(Selected text):
==*==
Grammar and mechanical usage are the high holy measurable standards, the real big dicks, the elites. This, this is what the other teachers expect. " Oh, you teach Composition? My students sure need that. Some of them can't spell the days of the week!" What is this to do with me? I don't teach spelling. I am expected to GRADE on spelling, to punish offenders, (or at least have a joke at their expense. I will confess that someone's fear of the Government using the state educational system as a " genie pig" was worth a chuckle) but not really to teach it. The "shouldn't they know that already?" defense.
The problem with grammar and spelling is that everyone forgets it should serve meaning, not the other way round. The standardization is there to make communication clearer, to transmit more perfectly (or as asymptotically close as possible in this crazy system of thought, feeling, word). Whatever standards exist ( and I have my doubts about some of these) are there for convenience, not because on a tablet from the ancient hills the Old One spake a comma shall follow an adverb clause only if it comes at the beginning of the sentence. Like almost everyone else you encounter, Grammar is a little messier and confusing when you get to know her well.
This is my favorite:
John likes bacon, while Ed prefers eggs.
The use of "while" indicates that this MIGHT be an adverb clause, in which case you would need NO comma since it comes at the end of the sentence, but if you remove the comma it changes the meaning of the sentence to be about two events happening concurrently, for example, at a diner. Why do you use a comma?
==*==
(Recorded data):

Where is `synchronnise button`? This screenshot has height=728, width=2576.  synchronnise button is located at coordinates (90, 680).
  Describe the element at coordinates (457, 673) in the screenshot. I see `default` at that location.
==*==
(Set of tasks):
(a) Answer these about the passage on grammar:
(i) What does the writer say grammar and spelling should serve?
(ii) In the sample sentence, what does Ed prefer?
(iii) Which subject does the writer say they don't teach?
(b) Echo the stretch of the passage on grammar from "The problem with" through "know her well.", word for word.
The lines have nothing to do with the passage on grammar.

(Task-by-task answers):
(a)
(i) Meaning
(ii) Eggs
(iii) Spelling

(b)
The problem with grammar and spelling is that everyone forgets it should serve meaning, not the other way round. The standardization is there to make communication clearer, to transmit more perfectly (or as asymptotically close as possible in this crazy system of thought, feeling, word). Whatever standards exist ( and I have my doubts about some of these) are there for convenience, not because on a tablet from the ancient hills the Old One spake a comma shall follow an adverb clause only if it comes at the beginning of the sentence. Like almost everyone else you encounter, Grammar is a little messier and confusing when you get to know her well.